Si è conclusa oggi una complessa operazione di spostamento e messa in sicurezza delle importanti opere d’arte della chiesa e del convento di San Francesco di Matelica (Macerata), gravemente danneggiati dal Terremoto. Vi hanno lavorato funzionari dell’Unita’ di crisi regionale, carabinieri e vigili del fuoco sotto il controllo di un restauratore del Mibact, che ha anche condotto piccoli lavori di messa in sicurezza. L’edificio originario di San Francesco risale al 14mo secolo, ma la chiesa e’ stata ricostruita tra il 1653 e il 1719. Fra le sue opere piu’ significative, il dipinto del Purgatorio e l’Ascensione di Ercole Ramazzani (1574), una Madonna in Trono con Santi di Esebio da San Giorgio (1512), una Vergine con Bambino e Santi di Francesco di Gentile (seconda meta’ del 400).

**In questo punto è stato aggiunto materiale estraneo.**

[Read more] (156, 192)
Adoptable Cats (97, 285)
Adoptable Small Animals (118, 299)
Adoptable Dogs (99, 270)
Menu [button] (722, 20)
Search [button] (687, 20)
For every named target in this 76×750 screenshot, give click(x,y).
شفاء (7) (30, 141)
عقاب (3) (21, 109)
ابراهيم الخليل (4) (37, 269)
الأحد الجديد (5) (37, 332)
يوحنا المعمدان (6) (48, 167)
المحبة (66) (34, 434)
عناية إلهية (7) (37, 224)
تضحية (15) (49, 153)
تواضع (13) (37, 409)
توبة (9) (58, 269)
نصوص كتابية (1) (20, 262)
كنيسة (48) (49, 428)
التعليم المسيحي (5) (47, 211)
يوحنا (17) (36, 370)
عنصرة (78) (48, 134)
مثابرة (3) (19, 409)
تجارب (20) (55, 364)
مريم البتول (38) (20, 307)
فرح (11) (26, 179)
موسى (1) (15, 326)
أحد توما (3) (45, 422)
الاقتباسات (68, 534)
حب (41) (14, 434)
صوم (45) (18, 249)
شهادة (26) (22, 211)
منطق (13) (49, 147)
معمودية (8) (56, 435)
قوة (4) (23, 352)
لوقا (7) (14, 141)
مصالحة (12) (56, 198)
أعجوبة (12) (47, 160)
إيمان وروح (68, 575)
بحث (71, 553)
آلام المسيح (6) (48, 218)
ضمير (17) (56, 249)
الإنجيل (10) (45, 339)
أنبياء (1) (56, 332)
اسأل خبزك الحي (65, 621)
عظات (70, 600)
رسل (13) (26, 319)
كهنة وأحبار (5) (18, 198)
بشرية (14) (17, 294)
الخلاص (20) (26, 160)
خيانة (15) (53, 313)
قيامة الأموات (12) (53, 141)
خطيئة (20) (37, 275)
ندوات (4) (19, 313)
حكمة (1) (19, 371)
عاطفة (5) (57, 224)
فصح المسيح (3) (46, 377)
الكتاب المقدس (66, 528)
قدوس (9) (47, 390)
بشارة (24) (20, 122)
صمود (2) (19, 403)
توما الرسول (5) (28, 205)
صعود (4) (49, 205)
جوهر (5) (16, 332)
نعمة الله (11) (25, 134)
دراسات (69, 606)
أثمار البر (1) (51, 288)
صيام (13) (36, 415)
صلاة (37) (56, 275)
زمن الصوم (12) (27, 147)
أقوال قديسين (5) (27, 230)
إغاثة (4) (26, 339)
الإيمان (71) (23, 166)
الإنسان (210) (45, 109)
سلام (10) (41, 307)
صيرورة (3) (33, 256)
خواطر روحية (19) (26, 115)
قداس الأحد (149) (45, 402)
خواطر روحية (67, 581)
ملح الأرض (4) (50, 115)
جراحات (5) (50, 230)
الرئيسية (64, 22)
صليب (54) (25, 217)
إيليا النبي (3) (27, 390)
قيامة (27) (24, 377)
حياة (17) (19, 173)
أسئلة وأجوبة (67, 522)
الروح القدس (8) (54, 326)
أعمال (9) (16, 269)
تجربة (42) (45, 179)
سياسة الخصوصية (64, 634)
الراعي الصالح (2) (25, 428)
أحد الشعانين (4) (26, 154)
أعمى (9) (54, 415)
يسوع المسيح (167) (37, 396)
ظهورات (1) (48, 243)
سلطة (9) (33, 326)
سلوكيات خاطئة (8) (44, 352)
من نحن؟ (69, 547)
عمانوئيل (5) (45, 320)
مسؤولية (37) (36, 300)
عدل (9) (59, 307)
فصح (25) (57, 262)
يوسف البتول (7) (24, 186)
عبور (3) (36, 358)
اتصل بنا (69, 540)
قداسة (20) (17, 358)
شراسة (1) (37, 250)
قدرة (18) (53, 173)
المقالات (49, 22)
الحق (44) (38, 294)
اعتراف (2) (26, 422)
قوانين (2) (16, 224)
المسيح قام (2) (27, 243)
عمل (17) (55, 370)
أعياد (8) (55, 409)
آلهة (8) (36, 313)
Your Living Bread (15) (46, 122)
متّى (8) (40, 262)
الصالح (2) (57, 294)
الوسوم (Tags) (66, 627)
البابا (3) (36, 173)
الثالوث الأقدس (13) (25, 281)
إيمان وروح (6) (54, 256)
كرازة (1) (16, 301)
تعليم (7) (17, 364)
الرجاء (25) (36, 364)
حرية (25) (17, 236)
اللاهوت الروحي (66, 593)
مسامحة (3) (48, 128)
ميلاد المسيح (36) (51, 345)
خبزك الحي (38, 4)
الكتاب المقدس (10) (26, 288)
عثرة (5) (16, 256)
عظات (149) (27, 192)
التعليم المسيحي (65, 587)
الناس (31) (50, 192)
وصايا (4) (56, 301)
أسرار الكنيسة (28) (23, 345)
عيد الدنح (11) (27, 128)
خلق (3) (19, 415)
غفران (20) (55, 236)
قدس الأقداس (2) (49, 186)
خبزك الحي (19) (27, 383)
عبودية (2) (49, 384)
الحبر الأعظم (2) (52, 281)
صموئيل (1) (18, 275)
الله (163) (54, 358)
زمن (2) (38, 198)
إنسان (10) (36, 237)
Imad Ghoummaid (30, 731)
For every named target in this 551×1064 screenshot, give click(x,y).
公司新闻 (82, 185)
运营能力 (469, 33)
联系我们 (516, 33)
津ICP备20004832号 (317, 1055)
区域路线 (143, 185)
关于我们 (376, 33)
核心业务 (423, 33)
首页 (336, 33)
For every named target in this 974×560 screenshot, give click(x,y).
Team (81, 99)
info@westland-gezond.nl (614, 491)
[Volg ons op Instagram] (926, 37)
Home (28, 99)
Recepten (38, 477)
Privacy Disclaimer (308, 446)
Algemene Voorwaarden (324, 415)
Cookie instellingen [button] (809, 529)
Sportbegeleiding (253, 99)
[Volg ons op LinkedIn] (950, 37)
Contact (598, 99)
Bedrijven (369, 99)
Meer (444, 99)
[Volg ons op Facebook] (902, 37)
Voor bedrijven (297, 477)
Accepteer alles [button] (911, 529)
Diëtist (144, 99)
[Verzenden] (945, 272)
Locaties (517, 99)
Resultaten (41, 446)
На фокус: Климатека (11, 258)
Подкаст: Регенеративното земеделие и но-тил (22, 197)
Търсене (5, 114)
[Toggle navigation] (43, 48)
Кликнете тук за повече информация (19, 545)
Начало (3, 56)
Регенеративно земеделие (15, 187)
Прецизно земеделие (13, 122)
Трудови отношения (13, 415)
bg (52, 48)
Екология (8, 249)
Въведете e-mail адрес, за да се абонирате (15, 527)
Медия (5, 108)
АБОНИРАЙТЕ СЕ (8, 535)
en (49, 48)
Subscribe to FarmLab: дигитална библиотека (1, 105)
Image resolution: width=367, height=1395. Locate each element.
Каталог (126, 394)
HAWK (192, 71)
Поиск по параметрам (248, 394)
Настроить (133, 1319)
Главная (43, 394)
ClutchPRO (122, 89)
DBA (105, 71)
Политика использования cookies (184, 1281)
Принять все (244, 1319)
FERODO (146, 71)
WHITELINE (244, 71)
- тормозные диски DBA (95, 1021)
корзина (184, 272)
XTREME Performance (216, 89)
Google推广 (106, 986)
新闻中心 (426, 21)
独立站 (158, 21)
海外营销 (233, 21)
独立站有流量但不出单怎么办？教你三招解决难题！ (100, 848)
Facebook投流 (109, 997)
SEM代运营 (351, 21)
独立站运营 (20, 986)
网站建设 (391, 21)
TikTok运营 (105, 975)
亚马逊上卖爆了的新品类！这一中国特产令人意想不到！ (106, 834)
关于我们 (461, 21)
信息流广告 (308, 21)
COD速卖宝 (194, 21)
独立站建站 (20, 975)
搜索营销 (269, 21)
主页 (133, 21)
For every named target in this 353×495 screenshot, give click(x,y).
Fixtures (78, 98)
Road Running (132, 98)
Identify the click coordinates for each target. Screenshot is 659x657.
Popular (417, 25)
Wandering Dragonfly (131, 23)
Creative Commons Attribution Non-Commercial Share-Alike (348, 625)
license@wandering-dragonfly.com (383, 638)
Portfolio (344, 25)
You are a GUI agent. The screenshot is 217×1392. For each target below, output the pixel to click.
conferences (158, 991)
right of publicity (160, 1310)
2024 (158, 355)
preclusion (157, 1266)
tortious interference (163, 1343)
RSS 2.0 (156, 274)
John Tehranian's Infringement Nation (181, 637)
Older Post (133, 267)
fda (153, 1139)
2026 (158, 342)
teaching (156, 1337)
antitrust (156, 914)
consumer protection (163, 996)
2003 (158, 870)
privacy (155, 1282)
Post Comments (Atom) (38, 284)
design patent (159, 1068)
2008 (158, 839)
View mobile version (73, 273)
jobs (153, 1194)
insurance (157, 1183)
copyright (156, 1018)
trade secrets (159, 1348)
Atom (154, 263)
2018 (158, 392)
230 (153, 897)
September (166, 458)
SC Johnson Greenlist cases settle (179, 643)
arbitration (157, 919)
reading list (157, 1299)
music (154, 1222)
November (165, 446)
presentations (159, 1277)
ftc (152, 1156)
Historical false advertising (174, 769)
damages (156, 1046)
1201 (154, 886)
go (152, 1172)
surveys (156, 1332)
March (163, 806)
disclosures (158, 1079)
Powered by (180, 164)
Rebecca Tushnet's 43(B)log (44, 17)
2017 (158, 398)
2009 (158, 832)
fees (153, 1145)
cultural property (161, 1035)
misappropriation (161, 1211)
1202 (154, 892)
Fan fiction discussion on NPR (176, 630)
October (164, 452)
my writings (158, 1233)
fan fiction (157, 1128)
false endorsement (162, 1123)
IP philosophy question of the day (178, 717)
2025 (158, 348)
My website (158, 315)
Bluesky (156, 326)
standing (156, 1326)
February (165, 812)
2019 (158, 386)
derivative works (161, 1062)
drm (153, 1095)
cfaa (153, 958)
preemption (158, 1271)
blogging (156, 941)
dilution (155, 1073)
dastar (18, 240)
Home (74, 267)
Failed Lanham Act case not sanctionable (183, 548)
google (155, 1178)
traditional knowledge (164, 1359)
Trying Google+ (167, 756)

Ci sono poi la Madonna con bambino in trono di Marco Palmezzano (1501), l’Adorazione dei Magi (1566) di Simone e Gianfrancesco da Caldarola e, degli stessi autori, il Martirio di Santo Stefano. Secondo alcuni studi, un affresco di San Francesco e il povero apparterrebbe alla cerchia di Giotto Paliotto, mentre nel presbiterio sono conservati brani di un grande affresco di Allegretto Nuzi, databile al 1350 circa.